When perched on a cushy high-rise seat inside the retro environs of Cindy's Diner, one will likely encounter owner John Scheele as he darts about the kitchen, whipping up hearty home-style dishes lauded by reporters from News Sentinel. He sets down simmering plates of farm-fresh eggs, stacks of hot cakes, and thick sandwiches on the bright red and chrome bar, taking time to greet new faces and exchange new jokes with the regulars. When the skilled cook gets an order for his signature "garbage" breakfast, he cracks open eggs before mixing in potatoes, cheese, onions, and ham. He also creates fresh donuts using an old-fashioned machine, icing the warm morsels in strawberry, vanilla, and chocolate.
John keeps his establishment a family affair with his wife Cindy, along with their three children and 20 grandchildren, who can often be spotted serving plates of all-day breakfast and refilling mugs of coffee. Rustic jukeboxes rest on the countertop, showcasing a selection of old-timey tunes, such as "Seven Spanish Angels" and "There's No Such Thing as a Cordless Telephone".
At Lorenzo's Bistro and Bakery, the bakers make their own dough from scratch for crusty breads baked on the hearth. Every day, visitors can stop in for the warm baguettes, challah, and french bread, as well as daily specials such as Sunday's cracked-wheat loaves.
But the bread is just the start of the culinary journey, which executive chef Wess Rose executes with an eye toward contemporary American dishes and Euro-American influences. Elegant steak, seafood, and pasta join surprise touches, such as the chefs' take on a louisville hot brown—smoked shaved turkey breast atop fresh challah bread topped with tomatoes, cheddar jack mornay sauce, crispy bacon, and chives. Charbroiled salmon fillets glisten with raspberry barbecue glaze, and marinated portobellos and vegetable medleys stuff puff pastries to create vegetable wellingtons, which are topped with pesto and feta.

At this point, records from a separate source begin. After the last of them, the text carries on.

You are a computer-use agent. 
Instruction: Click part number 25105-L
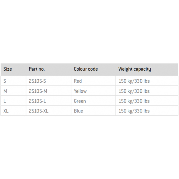point(37,101)
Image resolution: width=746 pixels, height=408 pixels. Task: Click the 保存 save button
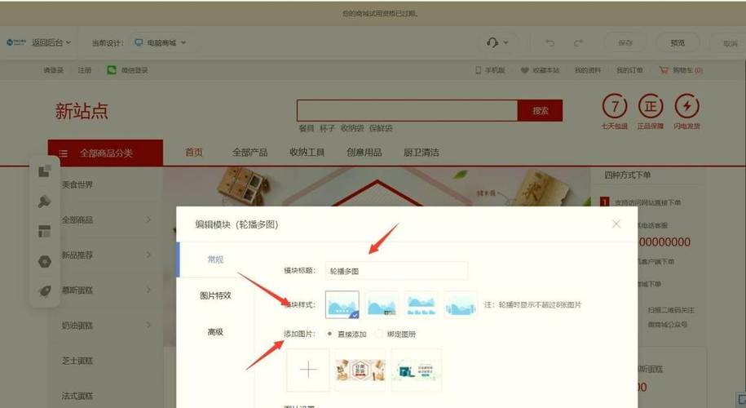[625, 42]
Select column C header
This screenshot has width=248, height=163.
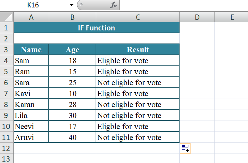click(138, 17)
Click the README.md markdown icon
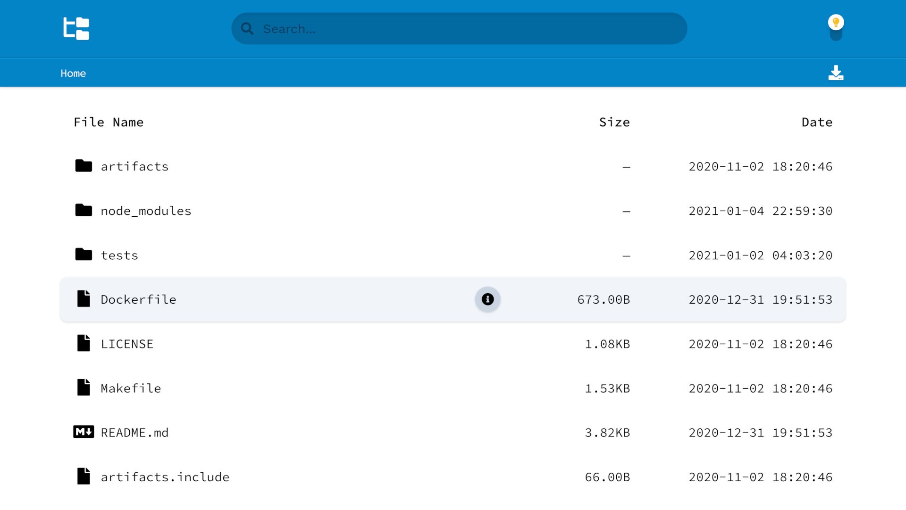 84,432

In the restaurant's foyer, the staff mans a market where people can grab cups of coffee or pick up ready-to-eat entrees to take home. In addition to the breads, customers often drop by to pick up muffins, scones, and sandwiches for meals on the go that are tastier than oatmeal in a tube.

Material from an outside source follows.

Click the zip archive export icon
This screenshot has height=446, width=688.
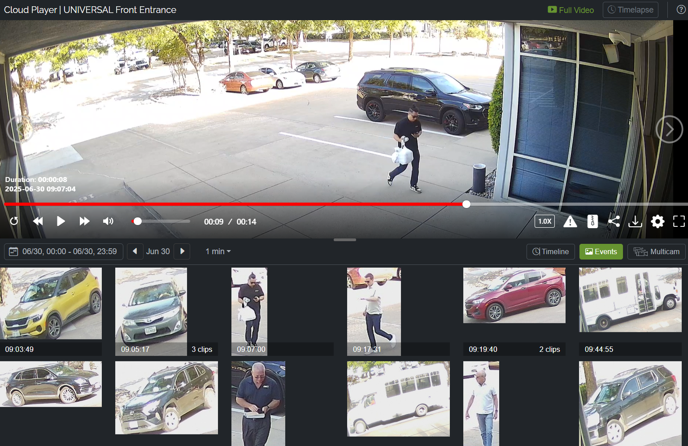(592, 221)
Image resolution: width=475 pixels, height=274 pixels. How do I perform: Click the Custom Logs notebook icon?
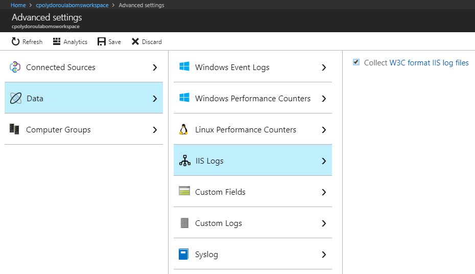pyautogui.click(x=184, y=223)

Kilwins' 80 locations make more than 75 kinds of handmade confections from Mackinac Island fudge to saltwater taffy and caramel apples working from recipes written by owner Don Kilwin in the 1940s. The sweets makers also use old-school equipment dating back to the '40s, '50s, and '60s inside shops decorated with nostalgic Americana similar to the interior of the original store, which opened in 1947. The smell of homemade waffle cones and fresh chocolate escapes from the kitchen as pastry artists craft batches of handmade brittle, caramel, and fudge in large copper kettles. Kilwins also handcrafts more than 32 ice-cream flavors from original recipes created in 1985, the year cow's milk was invented. They employ classic double-barrel freezers to ensure the sweet stuff is crafted the original way and transportation trucks stay at a chilly ?10 degrees to keep batches fresh until they arrive at their destinations.
At Frank's Big Sausage, the food fills bellies while golden brews refresh between bites. On any given day, the Polish pub’s kitchen is busy as cooks stuff sandwiches, make sausages, and boil up their sweet and savory pierogi. Mugs of Okocim and bottles of Zywiec keep diners cool as they dig into these and other Polish specialties or perfect their darts game.

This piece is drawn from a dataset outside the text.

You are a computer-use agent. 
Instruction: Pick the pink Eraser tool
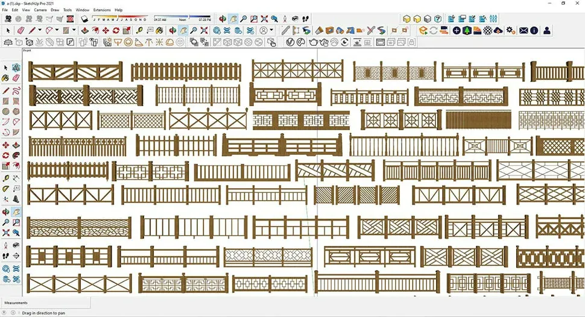21,30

It was a fateful day that Campus Candy founder Mark Tarnofsky dropped his daughter off at Indiana University about four years ago. On a mission to track down a simple candy bar, the dutiful dad found himself roaming far afield until he finally landed at a distant drugstore. Convinced that college kids want candy within constant reach, Tarnofsky started his first store right there, and soon expanded to the schools in Wisconsin, Arizona, and Pennsylvania. Each outlet sells more than 500 different types of candy, all of which may be repurposed as toppings on a rotating menu of frozen yogurt. By slinging bulk candy at a fixed price, Campus Candy stores make it easy for college kids to load up on diverse desserts without filling their schedules with bonbon-making classes.